Records for the task:
____________________

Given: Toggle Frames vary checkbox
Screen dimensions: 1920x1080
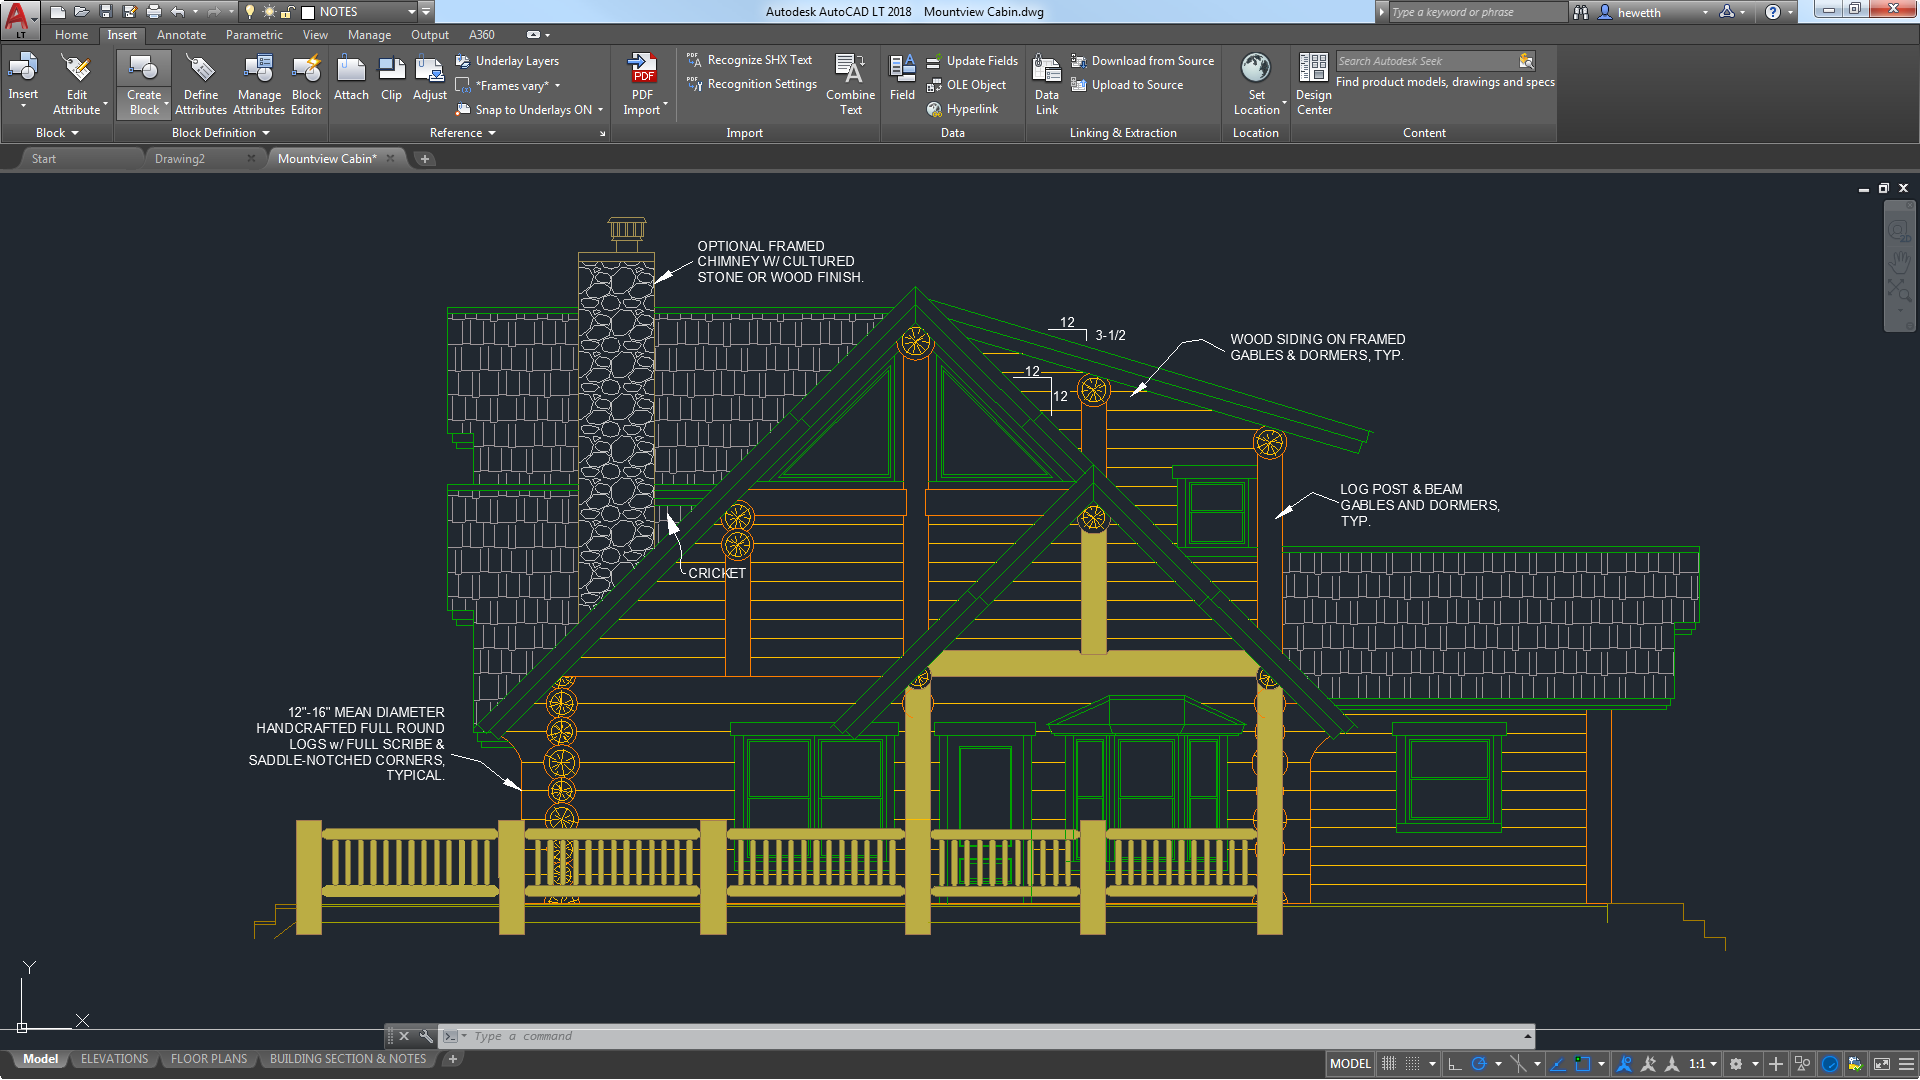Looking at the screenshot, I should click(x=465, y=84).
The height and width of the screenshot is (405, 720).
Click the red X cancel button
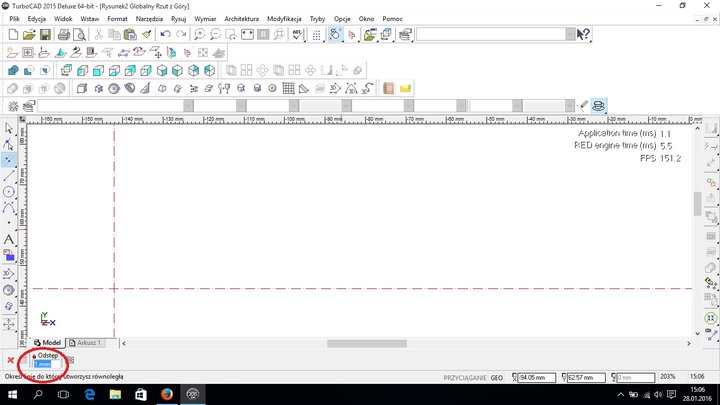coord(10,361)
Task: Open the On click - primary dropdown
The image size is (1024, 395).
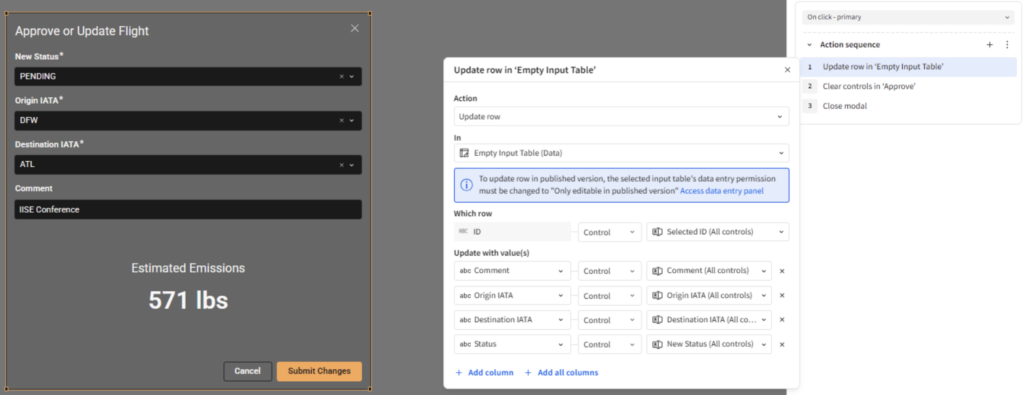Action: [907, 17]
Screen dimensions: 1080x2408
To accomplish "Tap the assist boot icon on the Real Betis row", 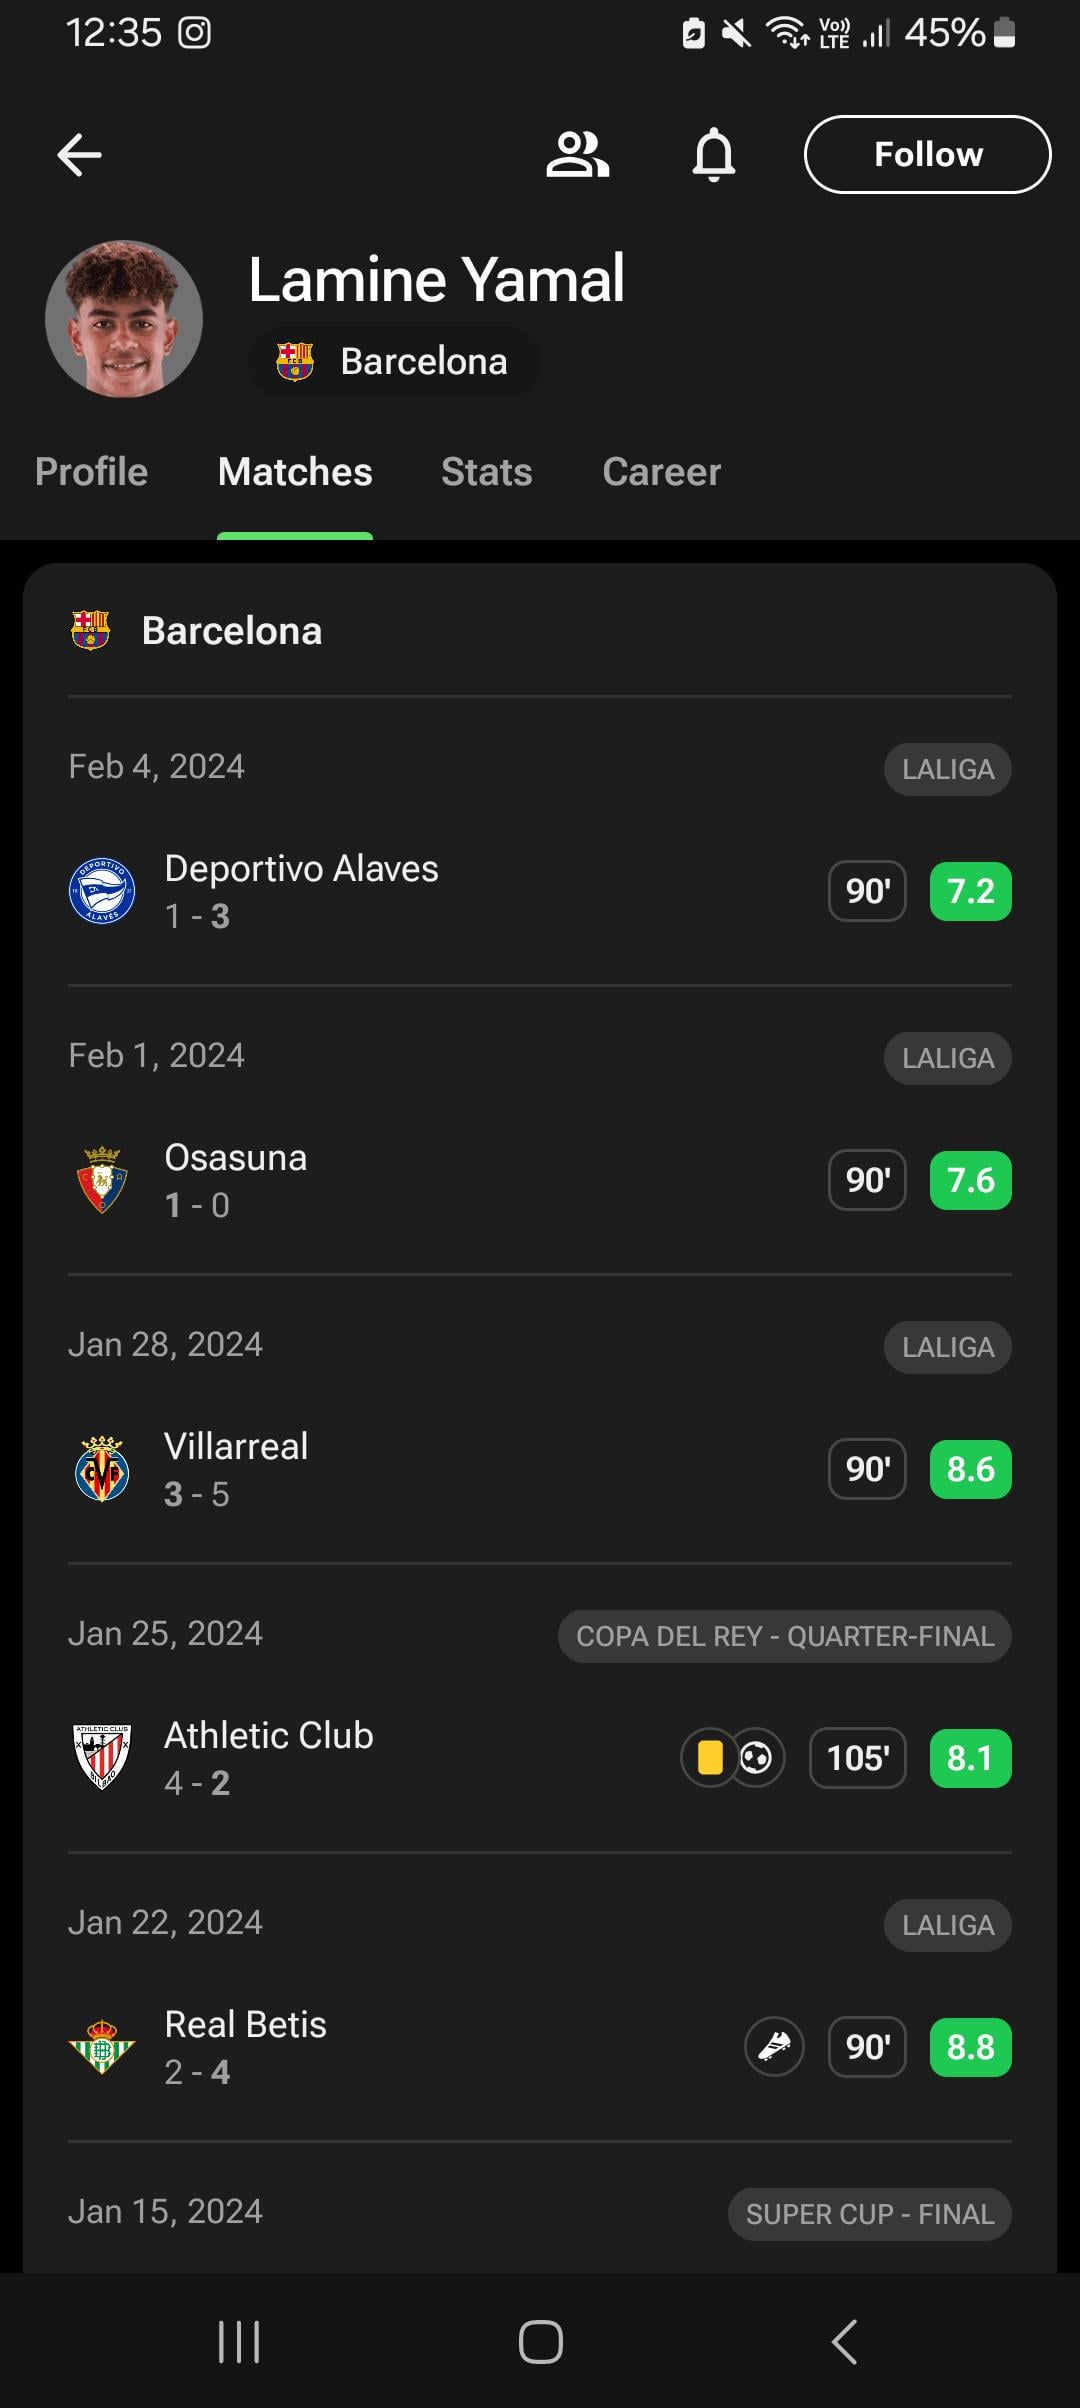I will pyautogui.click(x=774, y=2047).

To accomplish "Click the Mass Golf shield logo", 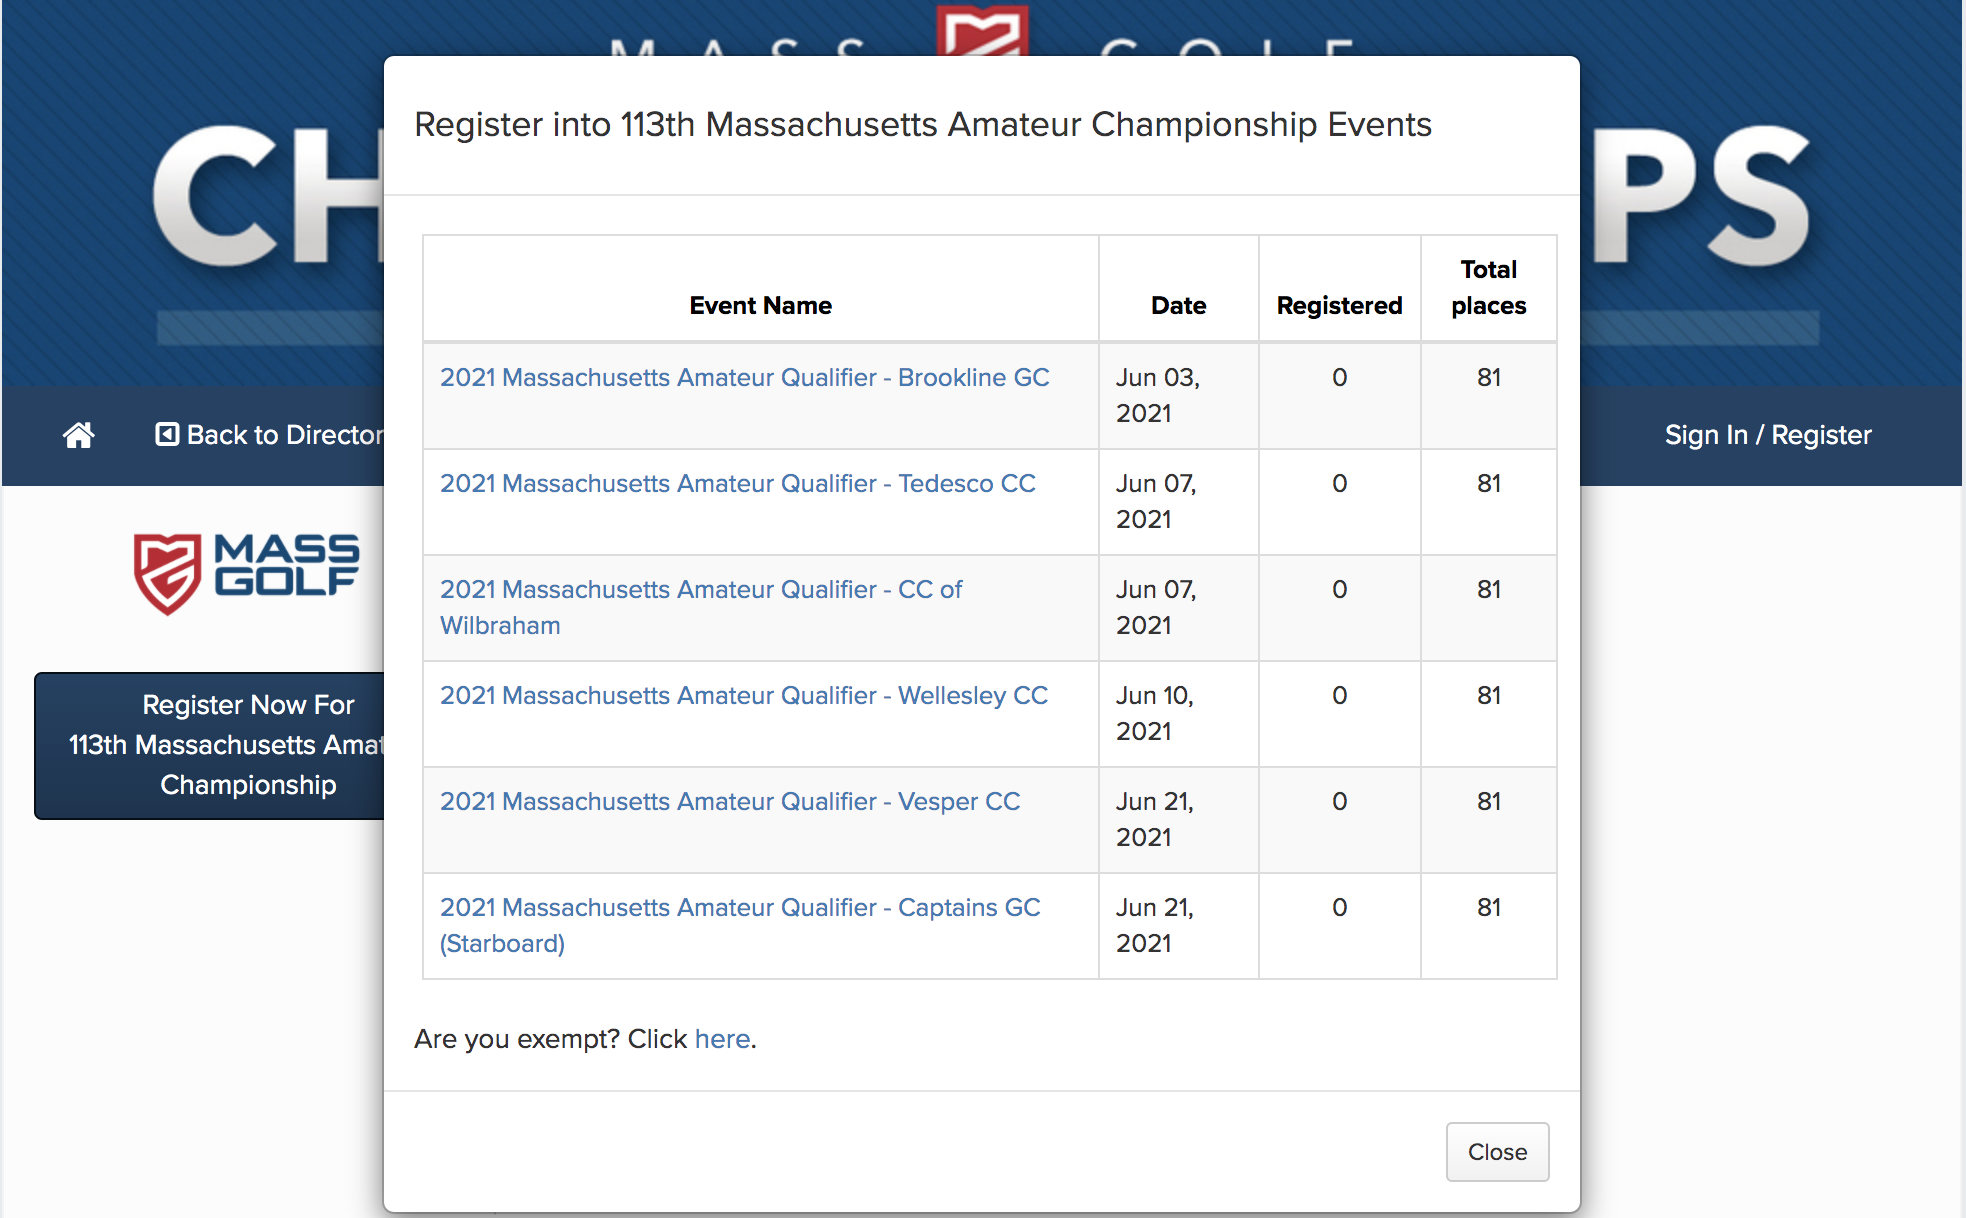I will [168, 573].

____________________

Exercise requirements:
Could you please write out exactly the lines from the start of the entries above through the line that holds "Screen dimensions: 1080x2408", both included, with no pictures?

Answer to this exercise:
Given: Toggle Frames vary checkbox
Screen dimensions: 1920x1080
Looking at the screenshot, I should click(x=465, y=84).
The height and width of the screenshot is (405, 720).
Click the red X cancel button
coord(10,361)
Task: Open the On click - primary dropdown
The image size is (1024, 395).
Action: [907, 17]
Screen dimensions: 1080x2408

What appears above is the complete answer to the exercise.